• PROMPT A: In the asbestos case excerpt below, what did the trial court do with the nonsuit motions?
• PROMPT B: Resume the asbestos case excerpt below from the point where it stops.

• DOCUMENT EXCERPT:
Following the close of evidence, Crane moved for nonsuit on all causes of action. Among other things, Crane argued there was no evidence O’Neil had been exposed to asbestos from any Crane product, and no evidence that any product defect or failure to warn by Crane was a substantial factor in causing O’Neil’s mesothelioma. Warren joined Crane’s motion and also sought nonsuit on the ground that no evidence showed O’Neil had been exposed to any asbestos from the repair or maintenance of a Warren pump. In response, plaintiffs’ counsel argued that even if O’Neil was not exposed to asbestos released from a Crane or Warren product, these manufacturers bore responsibility for his injuries because their products originally included asbestos-containing components, and it was foreseeable that these parts would wear and be replaced with other asbestos-containing components, and that these repair and maintenance procedures would release harmful asbestos dust.
The trial court granted the motions and dismissed all claims against Crane and Warren.
3
The court found there was no evidence defendants’ products were inherently dangerous except for the undisturbed internal asbestos components some contained. Further, although the nonsuit motions did not raise this ground, the court found that the component parts doсtrine shielded defendants from liability because the Navy integrated defendants’ nondefective products into a larger, sophisticated system, and defendants did not control or participate in this integration process. (See
Artiglio v. General Electric Co.

• EXERCISE DATA:
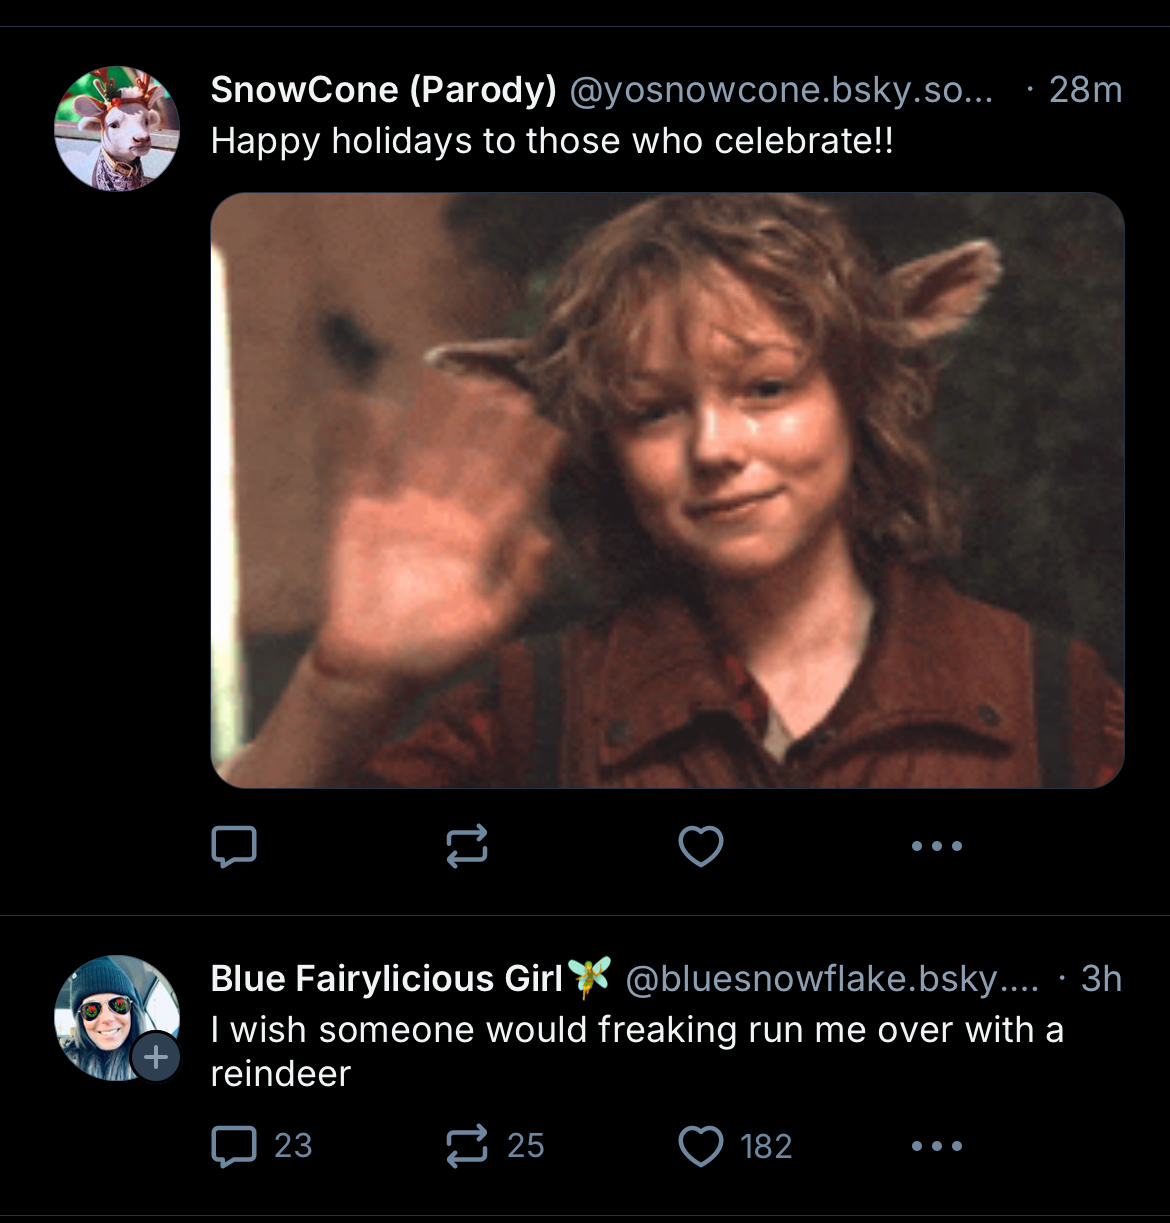Open the 3h timestamp link
The image size is (1170, 1223).
pyautogui.click(x=1101, y=979)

• RESPONSE BOX A: It granted the motions and dismissed all claims against Crane and Warren.

• RESPONSE BOX B:
(1998)
The Court of Appeal held that the component parts defense applies only to manufacturers of “multiuse or fungible products” designed to be altered and incorporated into another product. It then concluded defendants’ products did not meet these requirements. The Court of Appeal also rejected defendants’ argument that they could not be found strictly liable because they did not manufacture or supply the asbestos-containing products that caused O’Neil’s mesothelioma. The court announced a broad definition of strict products liability: “[A] manufacturer is liable in strict liability for the dangerous components of its products, and for dangerous products with which its *347 product will necessarily be used.” Even though it was replacement gaskets and packing that caused O’Neil’s disease, the court concluded these replacement parts were “no different” from the asbestos-containing components originally included in defendants’ products. The court remarked, “If respondents had warned the hypothetical original user, or protected that person by avoiding defective design, subsequent users, too, would have been protected.” The Court of Appeal asserted defendants’ products were defectively designed “because they required asbestos packing and insulation.” This factual assertion is unsupported by the record. Trial evidence established that the requirement for asbestos derived from military specifications, not from any inherent aspect of defendants’ pump and valve designs. 4
We granted review and now reverse.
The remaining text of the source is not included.